*Source text*
.....

Friday, September 18, 2009

Cahiers Parisiens: les Autres, les Etrangres, le Moi

Last night I was having a somewhat dismal (in Paris, that means it was actually decent) meal over on République when I think I saw the mostly iconic image of 21st century Paris I've ever seen: a guy on a rented bicycle, smoking a cigarette as he rode down the boulevards.

Paris, of course, has an uncomfortable relationship with the modern world. It retains it's preeminent place in the world of fashion, is a major political and business center for Europe, and remains the center of gravity of the francophone world. And, of course, it is one of the most beautiful cities in Europe.

But so much of that comes from its curious sense of being frozen in time: the perfection of the nineteenth-century vision of Good City Life, the architecture frozen in place, the parks looking almost identitical to the images on the canvases of the Musée d'Orsay. It's static the way New York, my other favorite city in the world, never is: New York reinvents itself every day, in a furious pace of rebuilding, modifying, reconsidering, reconfiguring. Paris sedately glides by, asleep in the long belle rêve of Haussman.

.....

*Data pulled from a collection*
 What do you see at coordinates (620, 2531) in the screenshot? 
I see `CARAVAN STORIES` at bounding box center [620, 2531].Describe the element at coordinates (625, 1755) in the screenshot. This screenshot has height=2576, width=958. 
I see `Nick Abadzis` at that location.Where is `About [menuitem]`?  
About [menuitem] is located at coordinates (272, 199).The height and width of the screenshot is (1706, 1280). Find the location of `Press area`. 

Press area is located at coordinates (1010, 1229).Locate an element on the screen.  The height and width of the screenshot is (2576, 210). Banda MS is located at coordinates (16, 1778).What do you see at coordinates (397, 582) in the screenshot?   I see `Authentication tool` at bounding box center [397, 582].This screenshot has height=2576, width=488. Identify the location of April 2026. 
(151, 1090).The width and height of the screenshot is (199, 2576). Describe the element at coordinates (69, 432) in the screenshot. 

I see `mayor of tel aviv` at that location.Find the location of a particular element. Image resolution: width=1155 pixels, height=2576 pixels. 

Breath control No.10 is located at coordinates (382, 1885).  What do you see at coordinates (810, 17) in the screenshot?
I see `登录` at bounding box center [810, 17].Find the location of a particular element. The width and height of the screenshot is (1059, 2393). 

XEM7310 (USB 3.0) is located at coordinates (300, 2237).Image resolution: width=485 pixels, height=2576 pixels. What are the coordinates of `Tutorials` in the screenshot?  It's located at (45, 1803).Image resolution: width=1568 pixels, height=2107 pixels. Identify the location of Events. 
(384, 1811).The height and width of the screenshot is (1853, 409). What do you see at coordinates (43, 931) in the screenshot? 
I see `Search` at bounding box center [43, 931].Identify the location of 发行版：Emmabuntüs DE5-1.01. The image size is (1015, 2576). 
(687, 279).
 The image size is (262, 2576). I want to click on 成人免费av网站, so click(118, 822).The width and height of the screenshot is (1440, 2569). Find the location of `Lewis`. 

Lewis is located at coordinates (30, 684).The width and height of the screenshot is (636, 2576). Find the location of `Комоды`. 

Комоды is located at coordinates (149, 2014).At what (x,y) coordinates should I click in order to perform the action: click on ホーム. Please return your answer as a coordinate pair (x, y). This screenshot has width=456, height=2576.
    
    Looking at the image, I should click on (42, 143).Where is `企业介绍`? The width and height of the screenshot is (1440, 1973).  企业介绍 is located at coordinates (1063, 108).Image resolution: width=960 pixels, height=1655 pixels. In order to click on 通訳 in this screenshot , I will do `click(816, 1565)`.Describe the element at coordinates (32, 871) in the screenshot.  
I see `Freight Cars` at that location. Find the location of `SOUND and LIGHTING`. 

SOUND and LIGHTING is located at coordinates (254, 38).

.....

*Required actions*
(A) Using the Paris blog post, decide whether each statement agrees with it: (i) the writer saw a man smoking a cigarette while riding a rented bicycle; (ii) the writer says New York stays the same while Paris keeps changing; (iii) the writer ate a meal over on République. Give yes or no for each, along with the exact words from the post that settle it.
(B) In the Paris blog post, which city does the writer name as their other favorite city in the world?

*Answers to the tasks*
(A)
(i) Yes: "a guy on a rented bicycle, smoking a cigarette as he rode down the boulevards."
(ii) No: "It's static the way New York, my other favorite city in the world, never is: New York reinvents itself every day"
(iii) Yes: "I was having a somewhat dismal (in Paris, that means it was actually decent) meal over on République"

(B) New York.